▶ **What is being asked**: Can you write out the records from the line with "This screenshot has width=556, height=443." to the line with "coord(29,43)" again, swapping "Tackle" for "Rebound" and keeping everything else the same?

▶ **Text and element pointing records**:
__________________________________________________
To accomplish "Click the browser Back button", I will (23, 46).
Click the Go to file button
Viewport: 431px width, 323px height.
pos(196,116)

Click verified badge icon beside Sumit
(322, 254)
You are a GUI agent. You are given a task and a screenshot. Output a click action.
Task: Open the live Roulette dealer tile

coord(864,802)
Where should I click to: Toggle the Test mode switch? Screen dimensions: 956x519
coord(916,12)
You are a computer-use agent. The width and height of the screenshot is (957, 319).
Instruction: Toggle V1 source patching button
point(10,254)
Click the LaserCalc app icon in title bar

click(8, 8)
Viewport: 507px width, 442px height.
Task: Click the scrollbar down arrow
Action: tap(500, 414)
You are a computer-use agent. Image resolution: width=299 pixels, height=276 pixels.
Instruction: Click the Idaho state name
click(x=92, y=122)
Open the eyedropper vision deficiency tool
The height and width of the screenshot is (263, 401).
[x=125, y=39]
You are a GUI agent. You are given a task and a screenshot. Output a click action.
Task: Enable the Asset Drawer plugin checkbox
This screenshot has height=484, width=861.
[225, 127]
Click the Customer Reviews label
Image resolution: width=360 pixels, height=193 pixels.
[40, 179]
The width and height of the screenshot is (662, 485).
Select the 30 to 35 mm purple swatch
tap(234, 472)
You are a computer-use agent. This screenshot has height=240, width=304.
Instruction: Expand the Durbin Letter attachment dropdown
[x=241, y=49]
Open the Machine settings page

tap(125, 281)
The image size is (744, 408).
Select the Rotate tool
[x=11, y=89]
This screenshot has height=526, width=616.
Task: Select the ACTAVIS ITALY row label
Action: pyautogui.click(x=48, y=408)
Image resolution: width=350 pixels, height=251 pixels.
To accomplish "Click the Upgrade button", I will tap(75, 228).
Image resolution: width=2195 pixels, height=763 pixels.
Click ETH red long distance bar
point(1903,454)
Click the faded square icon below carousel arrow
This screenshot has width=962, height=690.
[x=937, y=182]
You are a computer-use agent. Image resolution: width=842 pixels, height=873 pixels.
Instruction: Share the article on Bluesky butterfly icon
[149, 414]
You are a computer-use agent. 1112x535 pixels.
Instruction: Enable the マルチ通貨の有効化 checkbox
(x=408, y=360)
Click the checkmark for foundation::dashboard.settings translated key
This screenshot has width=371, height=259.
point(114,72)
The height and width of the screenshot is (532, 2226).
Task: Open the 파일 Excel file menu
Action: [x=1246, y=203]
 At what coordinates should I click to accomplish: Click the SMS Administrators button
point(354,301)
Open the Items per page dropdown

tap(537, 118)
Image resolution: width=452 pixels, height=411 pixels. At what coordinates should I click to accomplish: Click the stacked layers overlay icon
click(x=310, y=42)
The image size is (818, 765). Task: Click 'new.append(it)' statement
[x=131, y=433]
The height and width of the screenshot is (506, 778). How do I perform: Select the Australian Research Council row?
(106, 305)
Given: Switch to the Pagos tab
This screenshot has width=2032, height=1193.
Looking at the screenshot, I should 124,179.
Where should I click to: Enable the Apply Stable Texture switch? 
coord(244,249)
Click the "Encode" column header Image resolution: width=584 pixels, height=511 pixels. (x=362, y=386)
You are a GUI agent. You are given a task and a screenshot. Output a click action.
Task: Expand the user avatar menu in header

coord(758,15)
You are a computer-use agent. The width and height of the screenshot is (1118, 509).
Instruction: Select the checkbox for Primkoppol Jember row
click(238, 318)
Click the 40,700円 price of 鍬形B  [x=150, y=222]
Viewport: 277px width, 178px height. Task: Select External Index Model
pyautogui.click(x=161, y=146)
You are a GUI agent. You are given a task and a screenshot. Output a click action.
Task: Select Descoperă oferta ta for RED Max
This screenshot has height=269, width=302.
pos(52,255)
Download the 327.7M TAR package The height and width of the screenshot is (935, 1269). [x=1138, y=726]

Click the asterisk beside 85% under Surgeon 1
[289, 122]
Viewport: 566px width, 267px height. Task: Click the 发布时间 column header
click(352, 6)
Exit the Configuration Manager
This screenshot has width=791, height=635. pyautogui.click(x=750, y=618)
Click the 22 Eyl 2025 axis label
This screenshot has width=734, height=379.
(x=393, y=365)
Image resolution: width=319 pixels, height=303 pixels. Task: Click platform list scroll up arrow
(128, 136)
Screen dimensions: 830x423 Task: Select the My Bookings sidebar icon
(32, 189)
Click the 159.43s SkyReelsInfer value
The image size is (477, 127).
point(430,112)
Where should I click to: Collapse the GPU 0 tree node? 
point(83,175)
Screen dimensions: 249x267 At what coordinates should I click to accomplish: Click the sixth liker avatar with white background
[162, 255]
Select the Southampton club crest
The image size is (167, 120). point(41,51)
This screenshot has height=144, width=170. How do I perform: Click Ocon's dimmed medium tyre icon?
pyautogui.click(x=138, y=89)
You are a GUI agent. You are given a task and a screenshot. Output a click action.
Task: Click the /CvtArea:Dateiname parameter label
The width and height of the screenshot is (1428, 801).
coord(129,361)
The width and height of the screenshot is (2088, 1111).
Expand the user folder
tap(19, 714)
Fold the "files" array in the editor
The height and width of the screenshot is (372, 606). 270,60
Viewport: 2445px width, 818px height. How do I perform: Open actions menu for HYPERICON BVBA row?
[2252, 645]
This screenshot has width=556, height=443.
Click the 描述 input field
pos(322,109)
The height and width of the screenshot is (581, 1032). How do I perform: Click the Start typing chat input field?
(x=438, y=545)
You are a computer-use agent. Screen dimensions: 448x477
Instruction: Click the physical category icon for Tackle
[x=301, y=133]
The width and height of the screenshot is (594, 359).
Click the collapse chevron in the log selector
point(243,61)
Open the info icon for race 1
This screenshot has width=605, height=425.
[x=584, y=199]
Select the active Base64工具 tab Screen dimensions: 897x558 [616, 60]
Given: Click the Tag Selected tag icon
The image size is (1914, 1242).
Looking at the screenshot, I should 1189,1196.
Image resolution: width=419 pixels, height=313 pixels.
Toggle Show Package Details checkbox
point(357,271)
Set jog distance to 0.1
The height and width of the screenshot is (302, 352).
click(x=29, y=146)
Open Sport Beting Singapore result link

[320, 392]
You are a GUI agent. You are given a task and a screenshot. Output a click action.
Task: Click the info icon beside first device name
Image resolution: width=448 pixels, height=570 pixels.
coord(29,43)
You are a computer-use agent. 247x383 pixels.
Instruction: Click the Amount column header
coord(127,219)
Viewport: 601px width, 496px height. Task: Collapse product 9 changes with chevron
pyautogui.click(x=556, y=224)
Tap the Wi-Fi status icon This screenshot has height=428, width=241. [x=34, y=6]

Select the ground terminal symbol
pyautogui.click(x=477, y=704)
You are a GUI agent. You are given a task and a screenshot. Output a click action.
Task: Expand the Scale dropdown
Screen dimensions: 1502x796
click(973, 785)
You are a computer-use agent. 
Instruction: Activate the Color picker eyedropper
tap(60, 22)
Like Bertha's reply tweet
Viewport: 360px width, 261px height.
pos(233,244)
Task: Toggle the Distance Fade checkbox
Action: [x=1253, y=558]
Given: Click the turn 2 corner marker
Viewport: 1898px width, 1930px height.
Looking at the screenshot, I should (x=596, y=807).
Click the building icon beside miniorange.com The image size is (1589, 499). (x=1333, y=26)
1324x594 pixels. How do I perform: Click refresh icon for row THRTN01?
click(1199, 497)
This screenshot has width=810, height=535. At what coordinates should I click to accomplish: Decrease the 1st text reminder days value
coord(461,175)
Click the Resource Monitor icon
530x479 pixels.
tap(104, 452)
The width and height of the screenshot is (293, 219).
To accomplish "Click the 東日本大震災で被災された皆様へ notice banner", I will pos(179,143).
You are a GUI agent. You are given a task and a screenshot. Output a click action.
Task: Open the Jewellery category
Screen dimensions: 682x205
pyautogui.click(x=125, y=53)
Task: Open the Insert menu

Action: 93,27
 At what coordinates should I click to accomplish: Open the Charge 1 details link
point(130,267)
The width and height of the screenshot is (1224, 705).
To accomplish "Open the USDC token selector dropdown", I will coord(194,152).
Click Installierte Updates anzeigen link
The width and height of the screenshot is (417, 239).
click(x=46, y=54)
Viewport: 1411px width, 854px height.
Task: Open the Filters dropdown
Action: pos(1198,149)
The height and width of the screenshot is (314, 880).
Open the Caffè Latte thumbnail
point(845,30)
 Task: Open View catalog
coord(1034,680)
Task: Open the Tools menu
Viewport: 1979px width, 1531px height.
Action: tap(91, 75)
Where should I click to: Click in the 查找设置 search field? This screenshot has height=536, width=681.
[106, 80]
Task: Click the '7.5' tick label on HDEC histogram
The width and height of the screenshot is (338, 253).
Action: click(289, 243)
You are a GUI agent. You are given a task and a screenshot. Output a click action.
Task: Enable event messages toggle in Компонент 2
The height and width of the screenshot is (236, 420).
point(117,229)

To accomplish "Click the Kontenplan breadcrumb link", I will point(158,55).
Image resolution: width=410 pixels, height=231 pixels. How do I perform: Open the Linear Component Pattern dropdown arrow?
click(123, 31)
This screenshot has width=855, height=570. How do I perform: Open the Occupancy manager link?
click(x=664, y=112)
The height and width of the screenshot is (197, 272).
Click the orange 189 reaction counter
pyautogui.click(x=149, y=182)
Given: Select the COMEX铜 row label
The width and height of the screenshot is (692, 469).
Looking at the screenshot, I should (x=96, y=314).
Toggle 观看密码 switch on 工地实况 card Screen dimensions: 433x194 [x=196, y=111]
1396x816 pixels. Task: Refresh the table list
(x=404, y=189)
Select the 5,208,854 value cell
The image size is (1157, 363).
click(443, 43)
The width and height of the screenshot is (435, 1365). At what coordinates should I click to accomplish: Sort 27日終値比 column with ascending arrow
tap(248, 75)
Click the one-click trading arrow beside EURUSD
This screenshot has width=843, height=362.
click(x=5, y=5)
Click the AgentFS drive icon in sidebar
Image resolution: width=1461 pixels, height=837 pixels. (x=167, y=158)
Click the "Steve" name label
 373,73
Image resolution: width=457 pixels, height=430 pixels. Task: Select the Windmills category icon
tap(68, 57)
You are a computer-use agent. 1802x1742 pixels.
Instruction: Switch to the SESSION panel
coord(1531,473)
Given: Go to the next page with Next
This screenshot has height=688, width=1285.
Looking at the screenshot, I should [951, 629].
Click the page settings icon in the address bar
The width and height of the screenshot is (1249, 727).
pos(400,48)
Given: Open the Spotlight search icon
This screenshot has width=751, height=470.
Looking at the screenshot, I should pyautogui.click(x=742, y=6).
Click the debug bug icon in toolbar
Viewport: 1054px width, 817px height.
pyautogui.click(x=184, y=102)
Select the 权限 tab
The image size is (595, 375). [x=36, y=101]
__________________________________________________
▶ **Correct answer**:
This screenshot has width=556, height=443.
Click the 描述 input field
pos(322,109)
The height and width of the screenshot is (581, 1032). How do I perform: Click the Start typing chat input field?
(x=438, y=545)
You are a computer-use agent. Screen dimensions: 448x477
Instruction: Click the physical category icon for Rebound
[x=301, y=133]
The width and height of the screenshot is (594, 359).
Click the collapse chevron in the log selector
point(243,61)
Open the info icon for race 1
This screenshot has width=605, height=425.
[x=584, y=199]
Select the active Base64工具 tab Screen dimensions: 897x558 [616, 60]
Given: Click the Tag Selected tag icon
The image size is (1914, 1242).
Looking at the screenshot, I should 1189,1196.
Image resolution: width=419 pixels, height=313 pixels.
Toggle Show Package Details checkbox
point(357,271)
Set jog distance to 0.1
The height and width of the screenshot is (302, 352).
click(x=29, y=146)
Open Sport Beting Singapore result link

[320, 392]
You are a GUI agent. You are given a task and a screenshot. Output a click action.
Task: Click the info icon beside first device name
Image resolution: width=448 pixels, height=570 pixels.
coord(29,43)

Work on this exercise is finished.